We have to go with the data no matter whether we like it or not.
Or are you suggesting that riding style is a “matter of opinion”?
I did and I was told there was “scientific evidence” of a riding style. I looked at the evidence, and it was the opposite of what was claimed. I’m seeing a pattern here.
2. Rural roads are not rural, this means that the cyclists has no bike
lane nor shoulder. By riding vehicularly, you are converting an urban
road into a rural one.
> Rural roads are not rural? Yeah, and the Pope isn’t Catholic.
You are familiar with Cross’s definition of rural roads which are high speed and with no shoulder, right?
To say “rural” road like you did is misleading because you don’t clarify that many of these roads are in cities. I ride on one
everyday.
> You are becoming a troll now.
Why are you becoming angry when I am giving you good information?
What do you mean by troll, a well informed person?
> There is no “only reason” for any type of crash. The major reason is that traffic is slow. People are compelled to
> ride in the line by many things, even if they don’t want to.
This is true, but you seem to imply that merely riding in the door zone, a single cause, creates accidents. This is untrue. Other causes MOST door zone deaths are one motorist acting unlawfully and high speed traffic. Cyclists can not control for these things.
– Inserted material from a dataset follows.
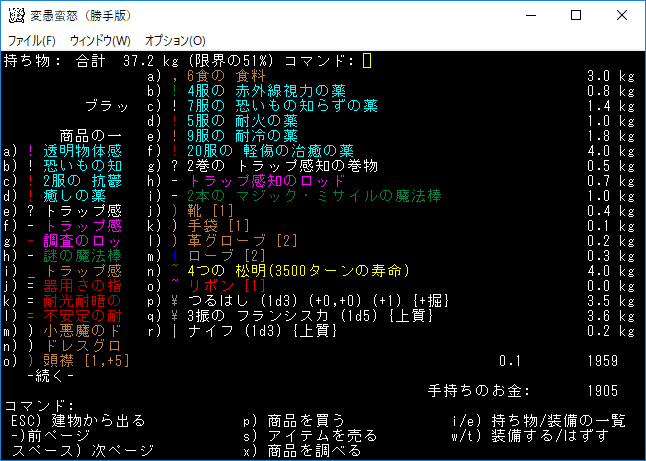The width and height of the screenshot is (646, 461).
Task: Click the blade icon beside ナイフ
Action: 174,331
Riding in the lane to “prevent a door zone accident” opens a cyclist up to other dangers which is why better infrastructure is needed.
I am working to eliminate these kinds of risks as well as the notion that people have to wear stupid, bright colors and to have big
flashing lights. There are people who are rear ended here, in San Diego, and they have all the lights.
> You have cited a lot of numbers without saying where they are from or what the amount of mileage was on any of these, or what > kind of streets.
I gave you links to all my data.
> Nonsense to make this comparison because there are many kinds of crashes
> between intersections, and not only the overtaking crash. And because 75% or
> more of bicycle crashes don’t involve a car at all.
Most deaths do.
The link you gave me above was talking about how to prevent DEATH.
This is another statistical trick. To compare door zone collision rate with the death rate for rear ending which is divided by some arbitrarily large number like total cyclist collisions.
We must compare apples to apples and door zone deaths are so low in many areas to be non-existant. Why make such a scary page about something that doesn’t even exist in some places?
I smell a hidden agenda.
My argument is that riding vehicularly will increase risk of death or serious injury.
I posted tons of evidence to support this.
I am starting to feel that you are attached to certain ideas and everything is getting distorted around it.
In fact, being rear ended is the most deadly of all collisions in every study I have seen including the ones you presented.
> But it is very rare.
If by rare, you mean to say that “while rare, there are 4x as many travel lane deaths as door zone deaths.”
Another way to say it is that travel lane deaths are rare, but door zone deaths are 4x as rare.
In fact, door zone deaths are so rare as to not even worry about. I don’t even worry about riding in the door zone for this reason.
I agree that cycling is relatively safe, though several times more dangerous than driving a car and to many more complicated.
Since it is so safe, the travel lane is mostly safe, the door zone is much safer, why are we concerned about the door zone at all?
Why not make a page urging for better infrastructure so more people can ride?